Uma resposta polifónica

«(…). A UA adoptou agora uma posição mais dura contra a guerra de Israel. Numa declaração divulgada no dia do ataque do Hamas, a União atribuiu a responsabilidade pelo conflito a Israel, afirmando que "a negação dos direitos fundamentais do povo palestiniano, em particular o da existência a um Estado independente e soberano, é a principal causa da permanente tensão israelo-palestiniana". (…).
Para Irit Back, professora e especialista em estudos sobre África e o Médio Oriente no Centro Moshe Dayan (Universidade de Telavive), a "divisão reflecte as diversas circunstâncias geoestratégicas, históricas e políticas dos países africanos, por exemplo a aliança tradicional entre o ANC [Congresso Nacional Africano] da África do Sul e a OLP [Organização para a Libertação da Palestina].
O que os une é o passado comum de luta contra o colonialismo e a opressão, bem como a crítica ao apoio dado por Israel ao regime do apartheid sul-africano na década de 1970. De acordo com o que Sascha Polakow-Suransky revelou no seu livro The Unspoken Alliance, Israel ofereceu várias formas de apoio ao regime racista, incluindo o treino das unidades militares de elite sul-africanas, o fornecimento de tanques, espingardas Galil e tecnologia de aviação, bem como uma tentativa conjunta de produzir armas nucleares. Pouco depois da sua libertação da prisão, em 1990, Nelson Mandela declarou que "o povo da África do Sul nunca esquecerá o apoio de Israel ao regime do apartheid". (…).
A Argélia, também membro da Liga Árabe, há muito que apoia os palestinianos na sua luta contra a ocupação israelita. Enviou apoio militar aos exércitos árabes que lutaram contra Israel nas guerras de 1967 e 1973, e apoiou a Palestina na frente diplomática. Em 1975 votou a favor de uma resolução da Assembleia Geral da ONU que equiparou o sionismo ao racismo e, depois da OLP ter proclamado o Estado palestiniano em 1988, a Argélia foi o primeiro país a reconhecê-lo.
Mesmo após alguns países do Norte de África se terem aproximado de Telavive, a Argélia manteve-se firme na sua recusa em reconhecer o Estado de Israel. Em 2020, quando os Acordos de Abraão começaram a aproximar Israel e alguns países árabes, o Presidente argelino Abdelmadjid Tebboune insistiu que o seu país "nunca participaria" na "corrida para a normalização".

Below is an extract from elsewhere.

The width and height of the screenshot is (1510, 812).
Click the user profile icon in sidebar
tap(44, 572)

O Egipto tornou-se o primeiro país árabe a assinar um tratado de paz com Israel em 1979, seguido pela Jordânia em 1994. Desde 2020, mais quatro países da Liga Árabe – Emiratos Árabes Unidos, Bahrein, Sudão e Marrocos – assinaram os Acordos de Abraão de normalização das relações com Israel.
O acordo assinado por Cartum permitiu-lhe ser retirado da lista negra do terrorismo dos EUA. Mas, ao contrário de Marrocos, o processo de normalização tem avançado lentamente, em parte devido à guerra civil sudanesa. (…). Mas quando o Sudão decidiu, dois dias após o início da guerra em Gaza, restabelecer os laços com o Irão (…), ficou a dúvida sobre a efectividade deste acordo.

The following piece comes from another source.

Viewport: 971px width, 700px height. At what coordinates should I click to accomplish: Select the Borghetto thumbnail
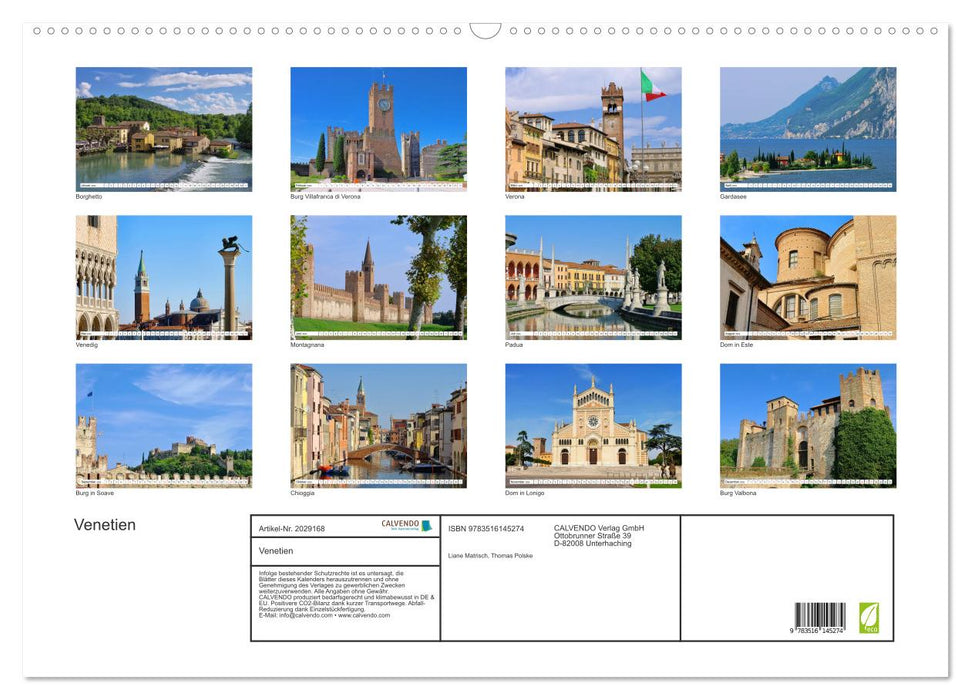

Por seu lado Marrocos absteve-se de condenar publicamente Israel, limitando-se a expressar a sua "profunda preocupação com a deterioração da situação e o início das operações militares na Faixa de Gaza". No entanto, o país tem assistido a alguns dos maiores protestos pró-Palestina do continente, envolvendo dezenas de milhares de manifestantes. A matizada posição de Rabat demonstra a sua hesitação em pôr em causa as relações com Israel. O que está em causa para Marrocos é o reconhecimento israelita da sua soberania face ao disputado Sahara Ocidental, que o opõe à Frente POLISARIO, apoiada pela Argélia, entre outros.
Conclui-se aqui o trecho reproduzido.